Experts estimate that investors will get about 30 cents on the dollar if they were to redeem their investment.

‘It will be difficult to get a market price for the Minibond series because the markets for some of the underlying credits have frozen as a result of the credit crisis,’ said Mr Nicholas Tan, head of group wealth management at OCBC Bank.

‘Holders of these instruments will have to wait and see what the liquidation price for these assets will be.’

‘It’s a confidence issue. If you bought anything that is structured by Lehman, you’ll be finished,’ Mr Leong said.

The value of such products - typically based on derivatives, such as a single security, basket of securities, options, indices, commodities, debt issuances, and to a lesser extent, swaps - has fallen so much that there is hardly any interest in them, he said.

Q: Along the same lines, what about investment products with some Lehman exposure such as DBS High Notes 2 and High Notes 5?
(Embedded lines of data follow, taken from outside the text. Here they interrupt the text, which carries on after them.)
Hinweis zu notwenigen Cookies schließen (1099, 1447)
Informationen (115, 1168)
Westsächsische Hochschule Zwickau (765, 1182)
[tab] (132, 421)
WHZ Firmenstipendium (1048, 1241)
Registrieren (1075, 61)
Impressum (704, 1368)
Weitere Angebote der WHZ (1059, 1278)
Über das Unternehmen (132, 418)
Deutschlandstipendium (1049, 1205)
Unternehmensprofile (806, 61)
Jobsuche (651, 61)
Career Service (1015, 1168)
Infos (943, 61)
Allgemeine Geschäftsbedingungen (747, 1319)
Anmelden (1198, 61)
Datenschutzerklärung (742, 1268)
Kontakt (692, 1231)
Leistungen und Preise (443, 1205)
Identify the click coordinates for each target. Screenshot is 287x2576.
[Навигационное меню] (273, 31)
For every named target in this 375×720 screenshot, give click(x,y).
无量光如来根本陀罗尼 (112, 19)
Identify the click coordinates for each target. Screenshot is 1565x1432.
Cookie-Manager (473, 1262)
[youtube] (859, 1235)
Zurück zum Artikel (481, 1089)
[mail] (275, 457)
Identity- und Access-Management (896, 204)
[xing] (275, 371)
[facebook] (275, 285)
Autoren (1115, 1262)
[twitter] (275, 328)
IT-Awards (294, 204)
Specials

The value of DBS High Notes 5, for example, is partly determined by a basket of eight reference entities, including US investment banks Merrill Lynch, Lehman and Morgan Stanley.

It is also structured on a first-to-default basis, which means that if any of the eight reference entities goes bankrupt, then it will trigger what is known as a credit event.

Once triggered, the customer could lose his investment, said Mr Rajan Raju, head of DBS’ consumer banking group.

Q: I have funds managed by the asset management units of banks facing problems in the financial crisis. If banks go belly up, are my funds in trouble?

It depends on what you mean by trouble. Your assets may fall in value, but they don’t just disappear overnight.

This is because the unit trust assets are held by custodians such as BNY Mellon Asset Servicing on behalf of their unit holders, so the assets in those unit trusts really belong to unit holders.

‘The fund managers don’t own the assets, but they just manage them for investors. Even if the custodian banks go bust, the assets still belong to unit holders,’ said APS Asset Management chief investment officer Wong Kok Hoi.

Q: Given the crisis, will the value of my unit trusts fall?

Yes. Fund managers point out that any fixed income fund that is global or US-focused are likely to be holding debts belonging to troubled Wall Street firms such as Lehman and Washington Mutual.

So it really is a question of how much exposure as a whole these funds have to that particular financial firm.

If the exposure is huge, then yes, there will be a negative impact.

In Singapore, for instance, Schroder ISF US Large Cap, an equities fund, has exposure to cash-starved insurer AIG, though this is less than 1 per cent.

Of course, if a fund is heavily exposed to Lehman stock, the value of the fund is likely to have tumbled badly by now.


Q: Should I leap into the plummeting market to grab a cheaper blue chip stock or two?

It depends on who you ask. For instance, if you’re a trader, you could buy at these levels and sell them at 10 per cent higher.

Dr Marc Faber, who told investors to bail out of US stocks before the 1987 so- called Black Monday crash, said that if investors are holding 100 per cent in cash, then they should be putting 10 per cent of that cash in equities now.

‘But if someone’s fully invested in equities, I would tell him to sell on the rally because he’s overly exposed and the economic downturn could be worse than expected,’ he said.